━━ The input

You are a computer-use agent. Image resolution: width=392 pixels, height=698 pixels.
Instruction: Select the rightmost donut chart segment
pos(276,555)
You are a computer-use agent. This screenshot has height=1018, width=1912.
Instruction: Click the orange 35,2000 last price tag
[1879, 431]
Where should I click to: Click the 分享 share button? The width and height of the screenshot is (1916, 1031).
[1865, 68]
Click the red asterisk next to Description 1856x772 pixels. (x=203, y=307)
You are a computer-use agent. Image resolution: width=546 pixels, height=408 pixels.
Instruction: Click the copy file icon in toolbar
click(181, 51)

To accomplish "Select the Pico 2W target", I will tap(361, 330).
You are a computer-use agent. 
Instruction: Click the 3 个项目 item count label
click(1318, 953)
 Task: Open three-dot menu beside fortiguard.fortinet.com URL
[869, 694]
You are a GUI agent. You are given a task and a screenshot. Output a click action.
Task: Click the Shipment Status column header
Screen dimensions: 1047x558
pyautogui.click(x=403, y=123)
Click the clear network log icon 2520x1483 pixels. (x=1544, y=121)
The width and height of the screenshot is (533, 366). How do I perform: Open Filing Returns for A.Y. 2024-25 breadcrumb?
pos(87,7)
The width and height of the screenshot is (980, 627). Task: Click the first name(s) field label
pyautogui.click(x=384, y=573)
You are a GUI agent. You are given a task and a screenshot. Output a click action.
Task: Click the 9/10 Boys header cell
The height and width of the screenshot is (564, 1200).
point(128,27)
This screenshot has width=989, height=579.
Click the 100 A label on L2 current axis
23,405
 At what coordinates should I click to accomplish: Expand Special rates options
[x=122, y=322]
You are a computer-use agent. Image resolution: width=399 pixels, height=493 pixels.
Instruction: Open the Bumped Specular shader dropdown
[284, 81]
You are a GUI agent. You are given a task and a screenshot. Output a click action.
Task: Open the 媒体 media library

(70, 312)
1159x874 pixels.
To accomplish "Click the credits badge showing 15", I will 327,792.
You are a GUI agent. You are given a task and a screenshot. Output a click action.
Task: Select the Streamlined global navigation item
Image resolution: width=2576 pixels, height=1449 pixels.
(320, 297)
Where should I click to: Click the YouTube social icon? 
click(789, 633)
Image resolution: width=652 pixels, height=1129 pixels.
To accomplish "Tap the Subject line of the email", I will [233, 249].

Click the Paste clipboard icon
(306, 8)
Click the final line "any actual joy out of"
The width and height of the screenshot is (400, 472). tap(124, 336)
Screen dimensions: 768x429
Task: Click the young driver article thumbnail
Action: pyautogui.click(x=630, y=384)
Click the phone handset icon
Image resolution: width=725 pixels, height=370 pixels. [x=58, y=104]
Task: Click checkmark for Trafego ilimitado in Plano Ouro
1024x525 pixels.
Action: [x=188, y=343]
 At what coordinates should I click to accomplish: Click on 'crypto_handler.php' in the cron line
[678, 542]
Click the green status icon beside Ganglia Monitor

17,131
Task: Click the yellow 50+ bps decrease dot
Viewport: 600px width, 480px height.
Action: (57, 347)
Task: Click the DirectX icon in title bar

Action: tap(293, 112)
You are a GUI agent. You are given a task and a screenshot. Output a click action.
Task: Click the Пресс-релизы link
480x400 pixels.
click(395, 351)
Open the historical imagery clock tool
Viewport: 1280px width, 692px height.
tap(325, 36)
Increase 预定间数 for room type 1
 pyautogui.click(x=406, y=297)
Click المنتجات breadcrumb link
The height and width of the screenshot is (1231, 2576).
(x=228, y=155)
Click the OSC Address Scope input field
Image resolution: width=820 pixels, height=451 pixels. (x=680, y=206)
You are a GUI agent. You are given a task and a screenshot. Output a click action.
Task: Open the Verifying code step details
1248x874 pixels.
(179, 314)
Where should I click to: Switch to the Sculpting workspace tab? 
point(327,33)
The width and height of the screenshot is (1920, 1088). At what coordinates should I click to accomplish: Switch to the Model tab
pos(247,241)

━━━━

Directions for this task = Rewrite all of the records, changing every "computer-use agent" to "screen-control agent" and leaving the rest unchanged.

Solution to this problem =
You are a screen-control agent. Image resolution: width=392 pixels, height=698 pixels.
Instruction: Select the rightmost donut chart segment
pos(276,555)
You are a screen-control agent. This screenshot has height=1018, width=1912.
Instruction: Click the orange 35,2000 last price tag
[1879, 431]
Where should I click to: Click the 分享 share button? The width and height of the screenshot is (1916, 1031).
[1865, 68]
Click the red asterisk next to Description 1856x772 pixels. (x=203, y=307)
You are a screen-control agent. Image resolution: width=546 pixels, height=408 pixels.
Instruction: Click the copy file icon in toolbar
click(181, 51)

To accomplish "Select the Pico 2W target", I will tap(361, 330).
You are a screen-control agent. 
Instruction: Click the 3 个项目 item count label
click(1318, 953)
 Task: Open three-dot menu beside fortiguard.fortinet.com URL
[869, 694]
You are a GUI agent. You are given a task and a screenshot. Output a click action.
Task: Click the Shipment Status column header
Screen dimensions: 1047x558
pyautogui.click(x=403, y=123)
Click the clear network log icon 2520x1483 pixels. (x=1544, y=121)
The width and height of the screenshot is (533, 366). How do I perform: Open Filing Returns for A.Y. 2024-25 breadcrumb?
pos(87,7)
The width and height of the screenshot is (980, 627). Task: Click the first name(s) field label
pyautogui.click(x=384, y=573)
You are a GUI agent. You are given a task and a screenshot. Output a click action.
Task: Click the 9/10 Boys header cell
The height and width of the screenshot is (564, 1200).
point(128,27)
This screenshot has width=989, height=579.
Click the 100 A label on L2 current axis
23,405
 At what coordinates should I click to accomplish: Expand Special rates options
[x=122, y=322]
You are a screen-control agent. Image resolution: width=399 pixels, height=493 pixels.
Instruction: Open the Bumped Specular shader dropdown
[284, 81]
You are a GUI agent. You are given a task and a screenshot. Output a click action.
Task: Open the 媒体 media library

(70, 312)
1159x874 pixels.
To accomplish "Click the credits badge showing 15", I will 327,792.
You are a GUI agent. You are given a task and a screenshot. Output a click action.
Task: Select the Streamlined global navigation item
Image resolution: width=2576 pixels, height=1449 pixels.
(320, 297)
Where should I click to: Click the YouTube social icon? 
click(789, 633)
Image resolution: width=652 pixels, height=1129 pixels.
To accomplish "Tap the Subject line of the email", I will [233, 249].

Click the Paste clipboard icon
(306, 8)
Click the final line "any actual joy out of"
The width and height of the screenshot is (400, 472). tap(124, 336)
Screen dimensions: 768x429
Task: Click the young driver article thumbnail
Action: pyautogui.click(x=630, y=384)
Click the phone handset icon
Image resolution: width=725 pixels, height=370 pixels. [x=58, y=104]
Task: Click checkmark for Trafego ilimitado in Plano Ouro
1024x525 pixels.
Action: [x=188, y=343]
 At what coordinates should I click to accomplish: Click on 'crypto_handler.php' in the cron line
[678, 542]
Click the green status icon beside Ganglia Monitor

17,131
Task: Click the yellow 50+ bps decrease dot
Viewport: 600px width, 480px height.
Action: (57, 347)
Task: Click the DirectX icon in title bar

Action: tap(293, 112)
You are a GUI agent. You are given a task and a screenshot. Output a click action.
Task: Click the Пресс-релизы link
480x400 pixels.
click(395, 351)
Open the historical imagery clock tool
Viewport: 1280px width, 692px height.
tap(325, 36)
Increase 预定间数 for room type 1
 pyautogui.click(x=406, y=297)
Click المنتجات breadcrumb link
The height and width of the screenshot is (1231, 2576).
(x=228, y=155)
Click the OSC Address Scope input field
Image resolution: width=820 pixels, height=451 pixels. (x=680, y=206)
You are a GUI agent. You are given a task and a screenshot. Output a click action.
Task: Open the Verifying code step details
1248x874 pixels.
(179, 314)
Where should I click to: Switch to the Sculpting workspace tab? 
point(327,33)
The width and height of the screenshot is (1920, 1088). At what coordinates should I click to accomplish: Switch to the Model tab
pos(247,241)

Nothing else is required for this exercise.